World Emoji Day 2018

The History Of The Emoji

The History Of The Emoji

With World Emoji Day just around the corner (17 July), we decided to take a look at The History Of The Emoji, and why it’s become more than just a millennial messaging fad.

The First Emoji

It all began with the emoticon, which can actually be traced back as far as the 17th century. However, for the most part, emojis first emerged in chatrooms in the 1990s. They were considered an important part of early netspeak, and users could share or convey their feelings by adding an emoticon to the end of a message.

In terms of emoji, the first ever set was created in 1999 by Shigetaka Kurita, a Japanese artist. Kurita was tasked with creating emoji for i-mode, a mobile internet platform offered by DOCOMO. He wanted to design an interactive interface to convey information in an easy way, so he sketched out 176 images that could be chosen from a grid within the i-mode interface. He included characters to show the weather, all the phases of the moon, traffic, and technology.

Popular in Japan

Kurita’s emoji quickly became popular in Japan, and rival companies copied DOCOMO’s idea.

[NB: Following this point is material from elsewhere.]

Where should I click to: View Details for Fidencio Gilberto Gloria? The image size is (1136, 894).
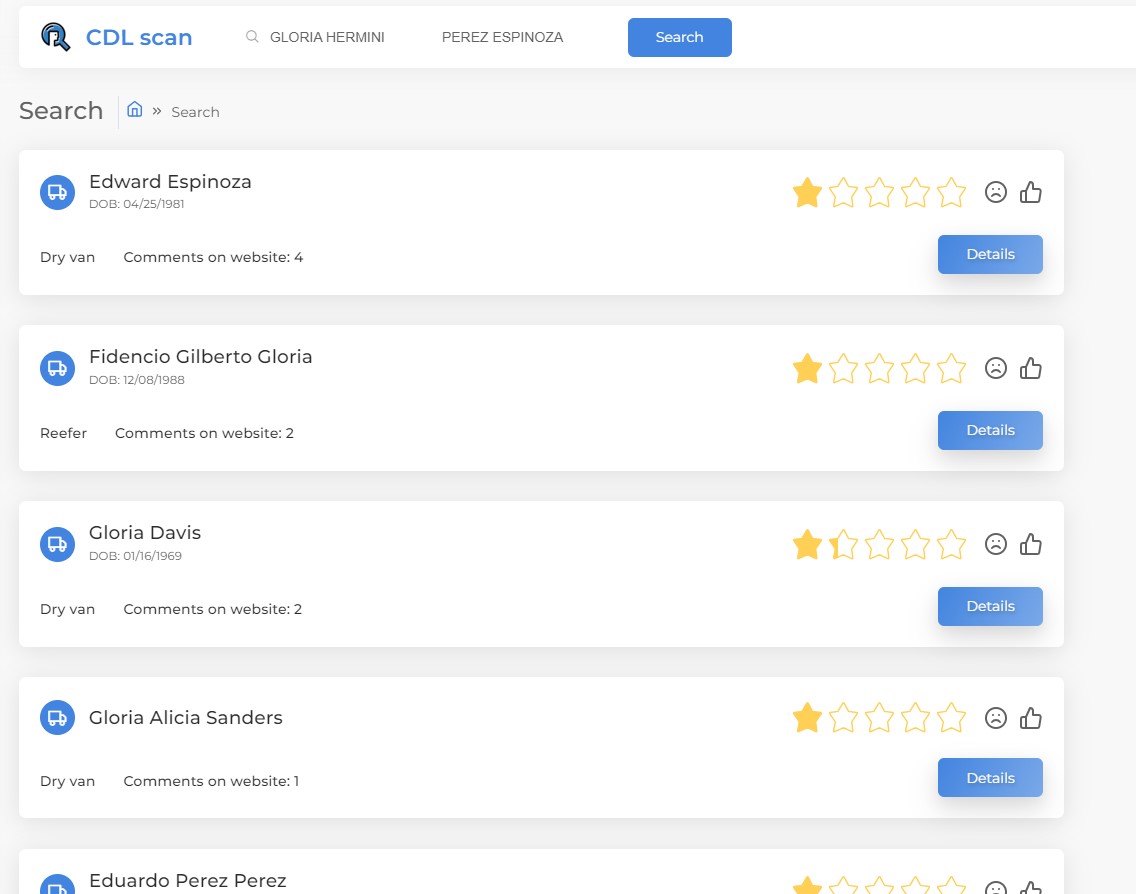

Once mobile computing began to explode during the mid-2000s, companies like Apple also realised the opportunity to incorporate emoji on other platforms. In 2007, Google led the charge to get emoji recognised by the Unicode Consortium – they were joined by Apple in 2009, when Peter Edberg and Yasuo Kida submitted an official application to add 625 new emoji characters to Unicode’s standard.

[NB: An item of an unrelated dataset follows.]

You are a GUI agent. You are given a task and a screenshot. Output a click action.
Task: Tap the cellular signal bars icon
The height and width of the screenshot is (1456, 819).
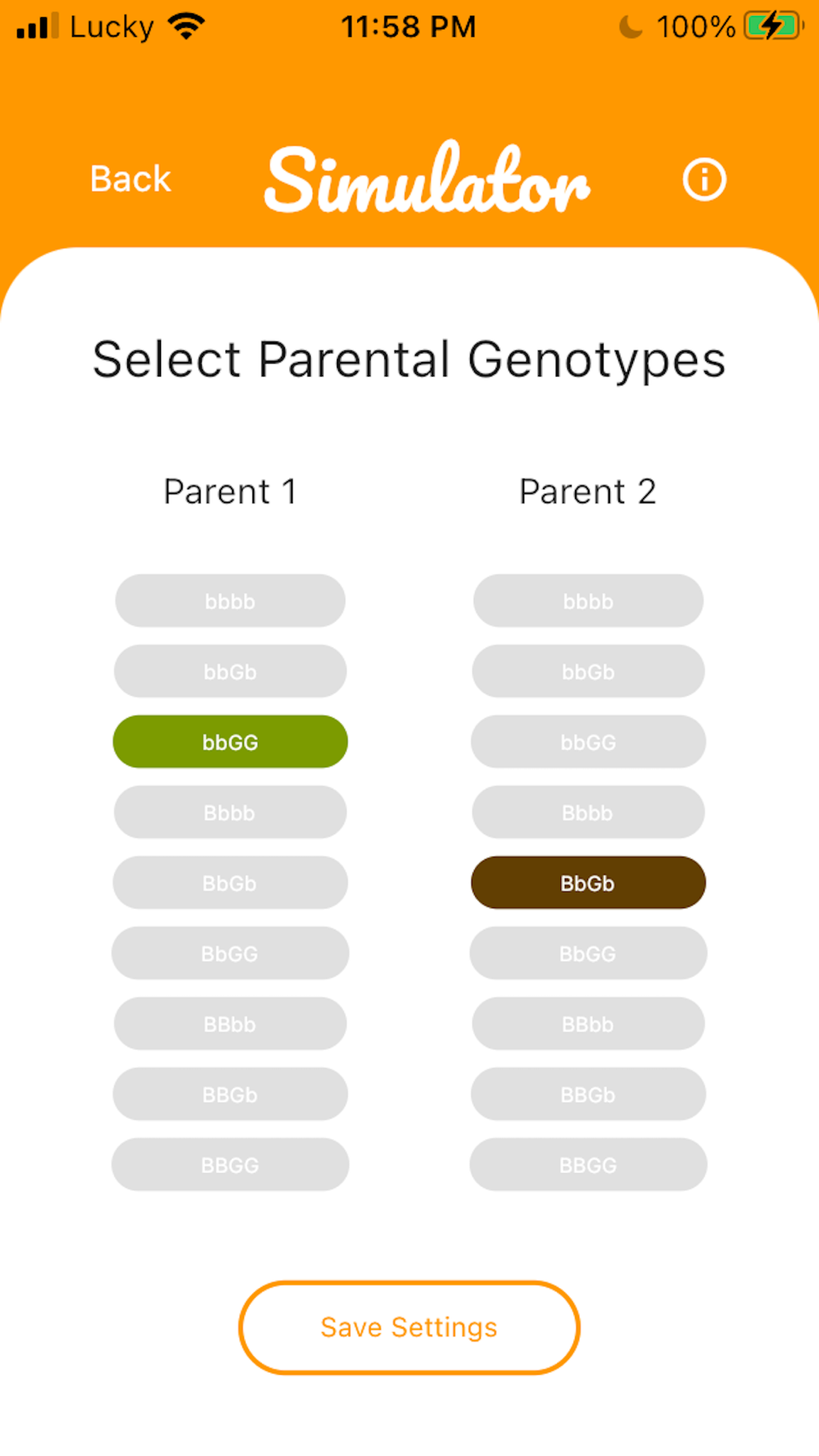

Unicode eventually accepted the proposal in 2010, once they realised emoji had become too popular to ignore.

From 2011 to the current day

Apple officially added the emoji keyboard to IOS in 2011, followed by Android two years later. This move enabled smartphone users to access emoji on their keyboards, propelling it to a whole new audience.

However, emoji has encountered its fair share of politicisation. In 2014, questions arose as to why certain food, flags, families, and professions were unavailable. This politicisation wasn’t just a matter of having the correct icon to describe where you went on holiday – it was about acknowledging different cultures in a digital format.

Undoubtedly, emoji has emerged as a vital language of the digital age, with over 2,666 emoji now available on the Unicode Standard as of July 2017. According to Apple, the most popular emoji include the crying with laughter face, the ‘in love’ face, the rolling eyes face, the red heart, and the skull.